Optimizing neural networks using structured probabilistic models
Neural networks have recently driven significant progress in machine learning applications as diverse as vision, speech, and text understanding. Despite much engineering effort to boost the computational efficiency of neural net training, most networks are still trained using variants of stochastic gradient descent. Natural gradient descent, a second-order optimization method, has the potential to speed up training by correcting for the curvature of the loss function. Unfortunately, the exact natural gradient is impractical to compute for large networks because it requires solving a linear system involving the Fisher matrix, whose dimension may be in the millions for modern neural network architectures. The key challenge is to develop approximations to the Fisher matrix which are efficiently invertible, yet accurately reflect its structure.

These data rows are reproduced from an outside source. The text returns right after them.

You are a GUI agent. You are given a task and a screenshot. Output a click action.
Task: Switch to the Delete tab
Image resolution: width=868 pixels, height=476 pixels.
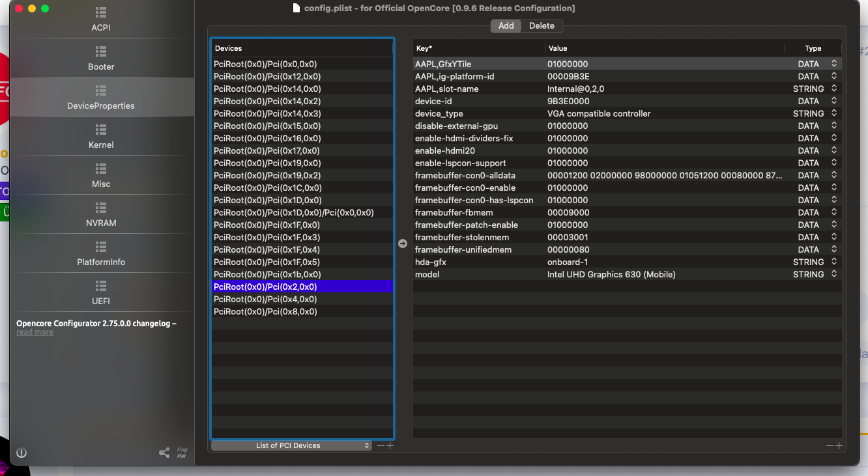pyautogui.click(x=542, y=26)
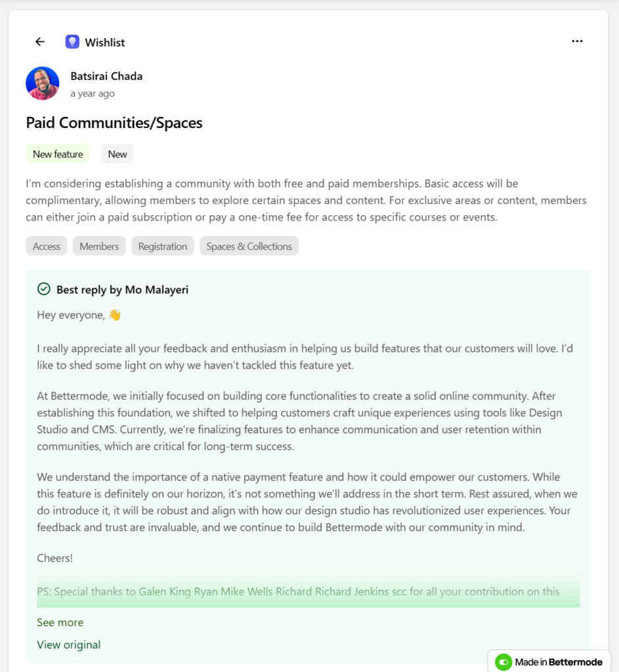This screenshot has width=619, height=672.
Task: Click the 'a year ago' timestamp
Action: (93, 93)
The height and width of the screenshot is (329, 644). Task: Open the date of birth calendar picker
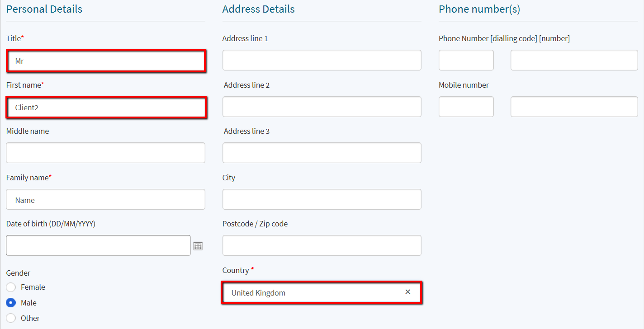198,246
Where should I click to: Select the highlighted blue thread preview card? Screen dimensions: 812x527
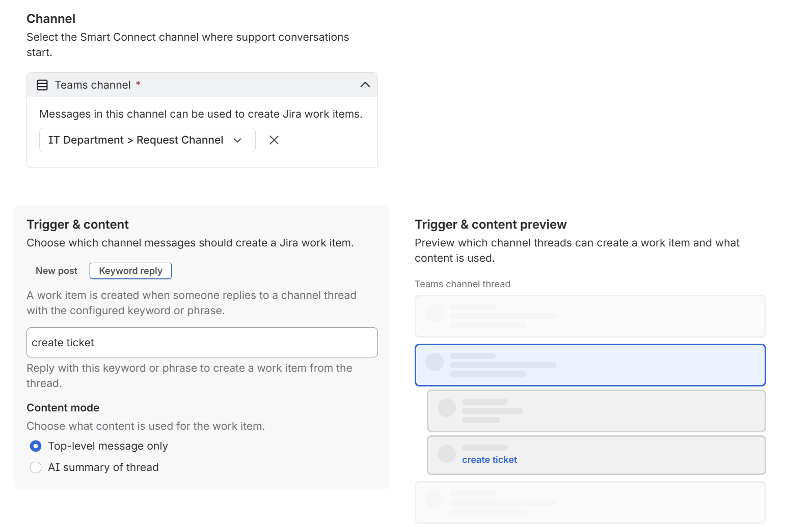click(590, 365)
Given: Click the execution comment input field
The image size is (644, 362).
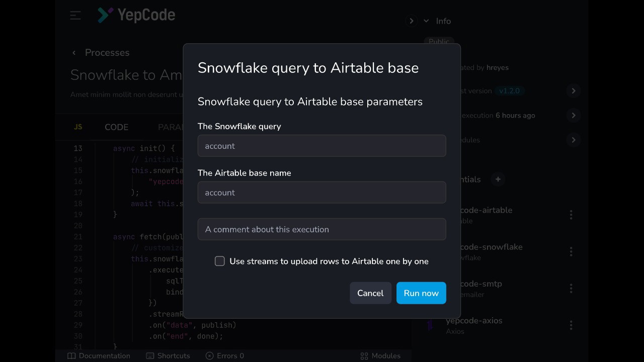Looking at the screenshot, I should [x=321, y=229].
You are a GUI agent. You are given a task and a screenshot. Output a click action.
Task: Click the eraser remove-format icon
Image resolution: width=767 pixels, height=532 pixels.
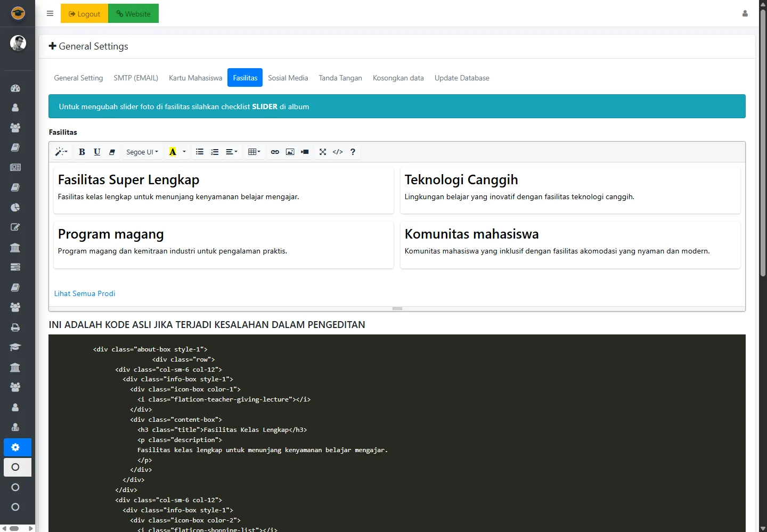(112, 152)
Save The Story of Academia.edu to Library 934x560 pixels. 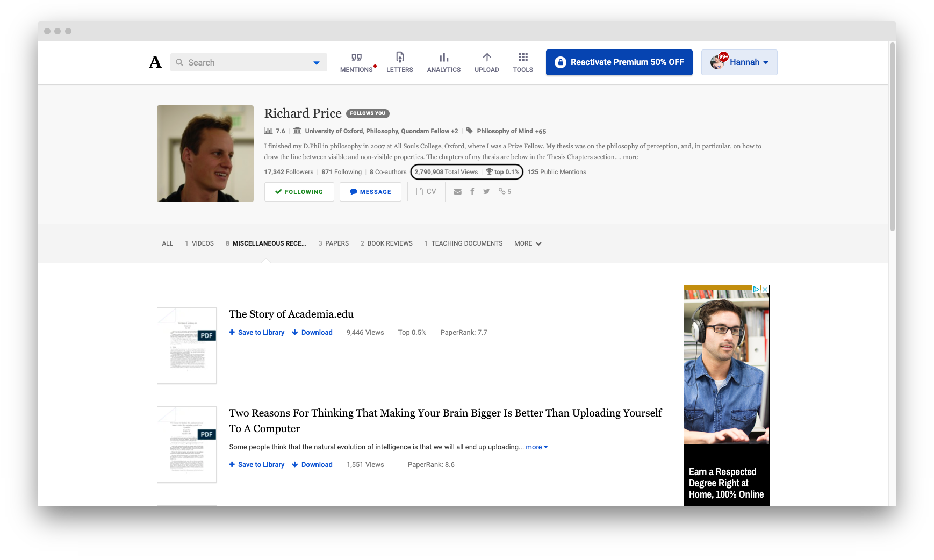tap(257, 333)
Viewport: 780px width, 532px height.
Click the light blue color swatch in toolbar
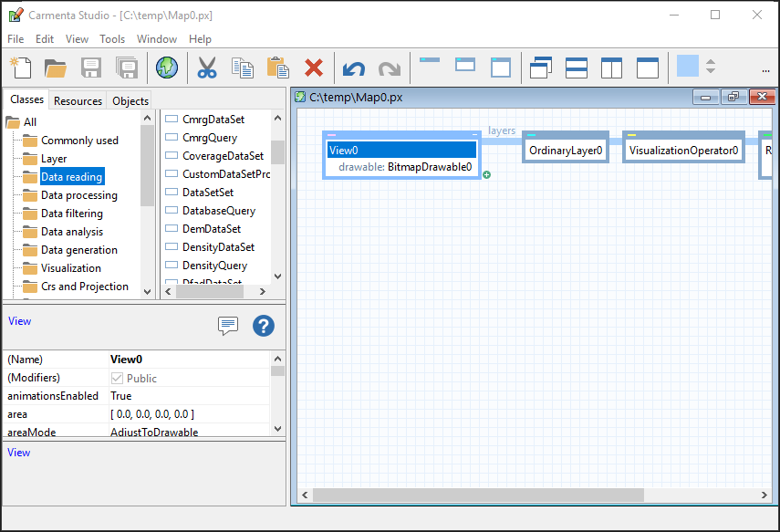687,67
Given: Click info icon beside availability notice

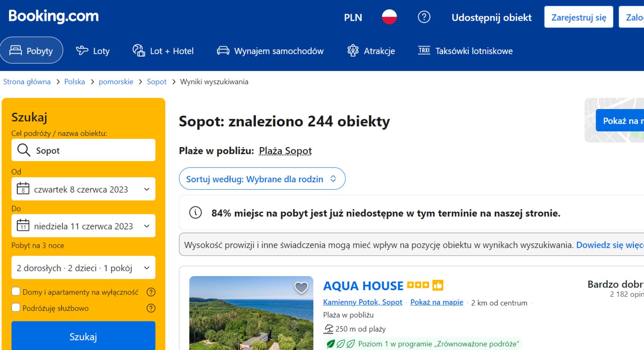Looking at the screenshot, I should click(195, 213).
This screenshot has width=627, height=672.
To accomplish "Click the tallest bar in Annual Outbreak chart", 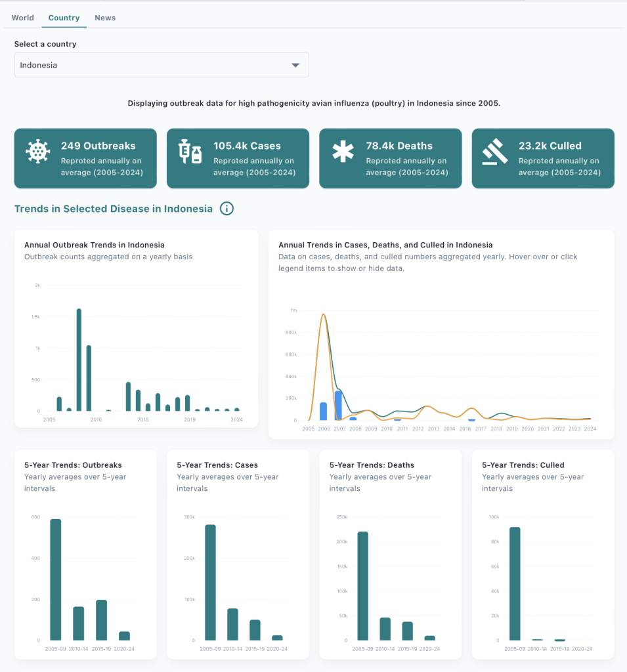I will point(79,360).
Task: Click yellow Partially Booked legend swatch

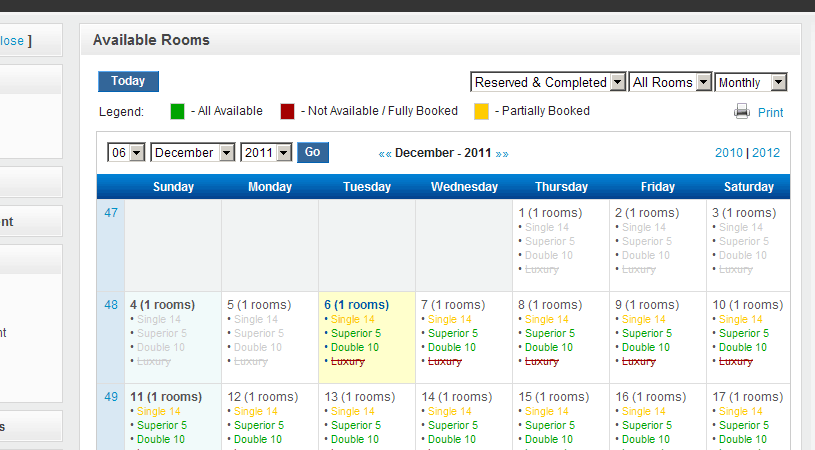Action: [481, 112]
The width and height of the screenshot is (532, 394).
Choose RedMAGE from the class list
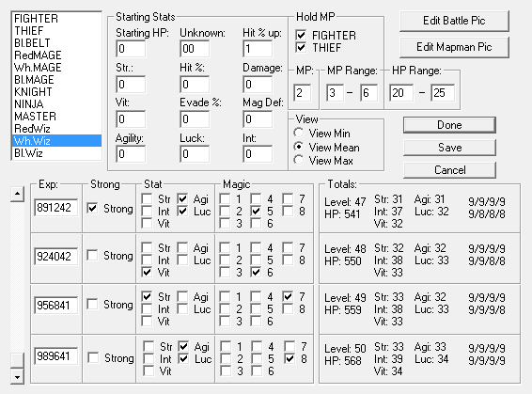click(x=38, y=55)
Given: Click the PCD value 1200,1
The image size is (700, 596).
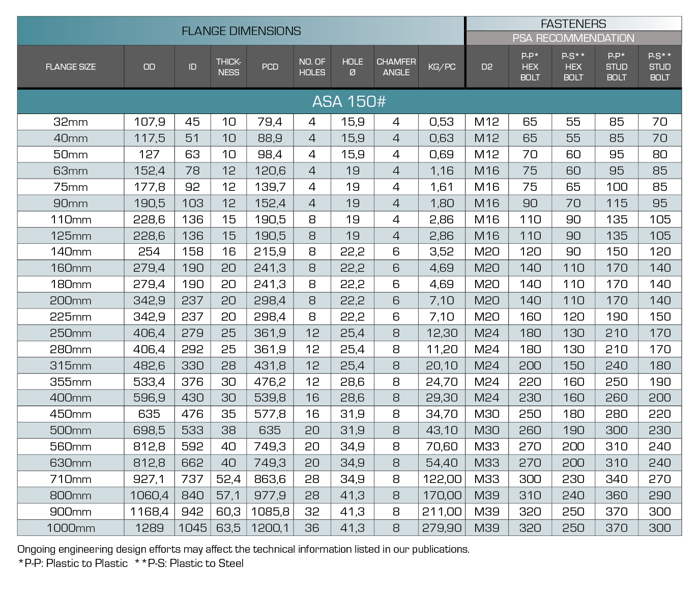Looking at the screenshot, I should 270,528.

The Fisher matrix is the covariance of log-likelihood derivatives with respect to the weights of the network. I will present techniques to approximate the Fisher matrix using structured probabilistic models of the computation of these derivatives. Using probabilistic modeling assumptions motivated by the structure of the computation graph and empirical analysis of the distribution over derivatives, I derive approximations to the Fisher matrix which allow for efficient approximation of the natural gradient. The resulting optimization algorithm is invariant to some common reparameterizations of neural networks, suggesting that it automatically enjoys the computational benefits of these reparameterizations. I show that this method gives significant speedups in the training of two widely used
architectures: restricted Boltzmann machines and convolutional networks.
BIO: Roger Grosse is an Assistant Professor of Computer Science at the University of Toronto. He received his Ph.D. in computer science from MIT under the supervision of of Bill Freeman, and then spent two years as a postdoc at the University of Toronto. He is a recipient of the NDSEG Graduate Fellowship, the Banting Postdoctoral Fellowship, and outstanding paper awards at the International Conference of Machine Learning (ICML) and the Conference for Uncertainty in AI (UAI). He is also a co-creator of Metacademy, an open-source web site for developing personalized learning plans in machine learning and related fields.